The Apartment Association of Greater Los Angeles (AAGLA) has filed a lawsuit against the City of Los Angeles seeking to nullify and enjoin the city from enforcing a pandemic-era ordinance prohibiting rental housing providers from increasing rent.
According to AAGLA, the city’s Rent Freeze Ordinance prohibits residential rental property owners from increasing rent on properties subject to the Rent Stabilization Ordinance (RSO) for a period of one-year following the end of the declared “Local Emergency.” The city declared an end to the local pandemic-era emergency as of Feb. 1, 2023 – but the Rent Freeze Ordinance will continue until Feb. 1, 2024, or approximately four years after the city’s local emergency declaration was made in March 2020.
AAGLA argued the city’s rent freeze violated the California and U.S. Constitutions by depriving its members of due process by preventing annual rent increases. The lawsuit, which was filed in the Superior Court of the State of California, seeks to overturn the city’s ordinance that blocked rent increases.
“This ordinance, which has frozen all rent increases for more than three years under a period of extreme inflationary pressures, has been a tremendous financial strain on the city’s rental housing providers,” said Cheryl Turner, president of the AAGLA Board of Directors and a Los Angeles based attorney. “As a result, many housing providers in Los Angeles have been forced to exit the rental business, liquidate retirement savings to keep up with rapidly rising costs, or in extreme instances, are facing foreclosure proceedings. No other type of business or entity, not food suppliers, medical professionals, nor the government itself, have been burdened by what will ultimately be a four-year mandated ‘freeze’ on income from which housing providers will never be able to make-up.”
It seems the goal of real estate is complete gentrification due to pure unadulterated greed. I hope these same people enjoy self-serve everything as there will be no one left in many of these towns/cities to handle their service needs. Enjoy cleaning your own pool and mowing your own yards, etc. There will be no one else to do it!
How would you like it if the government restricted you from any pay increases for four years? Yet your mortgage is still due, your car payment is due. How about no Social Security benefit increases for four years. By restricting how much a landlord can charge it reduces the amount of resources for improvements, maintenance and repairs.
I totally support the lawsuit and always thought it was unfair for local municipalities to freeze rent increases and prevent housing property providers an ability to maintain market rents.
Do what the founding fathers told us, TAX PROPERTY…NEVER LABOR…Then the monopoly will stop and those who own too much will gradually sell and produce the proper equlibrium.
Anyone that owns more than 25 apartment units should have their rents frozen until they sell off their excess inventory.
How did you come up with that arbitrary 25 number? Maybe it should be 10 units or 5 units or zero units. All rental units shall be confiscated by the government and rented out for zero dollars, would that be better?
Take a course in Business 101 and I know that you will quickly realize the fallacy of your statement!
The founding fathers did no such thing. Tarrifs were the main source of taxes in the early years of the Republic. And note that it took a “progressive” administration (Wilson) to bring us the income tax, sold as a tax on the wealthy. Sound familiar? A better solution? Repeal all taxes and replace them with a national sales tax. Poor people pay less tax because they don’t buy much. Rich people pay more taxes because they buy more stuff. (And that system could be made more “progressive” by not taxing things like food, a commodity that takes a larger share of the poor’s budget.)
Why do people assume that landlords have endlessly deep pockets? Owning income-generating property is a business which, like any other business, has costs. Rental income must be sufficient to cover the costs of maintenance, taxes, mortgage payments, property management fees, etc. and still provide income to the landlord. When the cost of doing business increases, so must the income generated from the business, in this case income from rents. Many landlords would fall into a “small business” category so it becomes a sort of unwarranted penalty when they are expected to absorb the whole burden of inflationary cost increases.

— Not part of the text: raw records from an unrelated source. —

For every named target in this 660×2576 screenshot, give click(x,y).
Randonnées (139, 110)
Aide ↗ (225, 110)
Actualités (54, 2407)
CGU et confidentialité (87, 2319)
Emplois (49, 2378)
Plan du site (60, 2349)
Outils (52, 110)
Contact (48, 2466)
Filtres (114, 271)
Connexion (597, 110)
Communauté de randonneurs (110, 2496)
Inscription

I totally support this lawsuit. Unfair & unreasonable tenant protections laws chase investors out of California. Unlimited maintenance responsibilities, mortgages, taxes & under the government restrictions, the property owners carry the burden by themselves, NO MERCY. These government restrictions literarily wipe out mom & pop property owners.
I support the lawsuit! If you can’t afford the rent increases then move to somewhere in the country that has cheaper cost of living benefits. Or, get a 2nd or 3rd job. I worked 2 full-time jobs for 36 years to be able to live in the San Francisco Bay Area. Entitlement, should never exist! If you can’t make it where you’re at? You are living beyond your means. It would be equivalent of me moving to Dubai and having to struggle.
I totally agree with you Richard. I have a similar story about my successful survival in the Bay area. We have legislatures comprised of Rich people from rich families who have started out from wealthy families paying for their education and using political and social influence to place those unqualified and inexperienced brats in power. .. It’s hard not to score when you are born on 3rd base. I don’t expect any understanding from them. Their motivation is to remain in power by buying votes from knuckleheads. The SBF case and HB are noteworthy of support. I rest my case.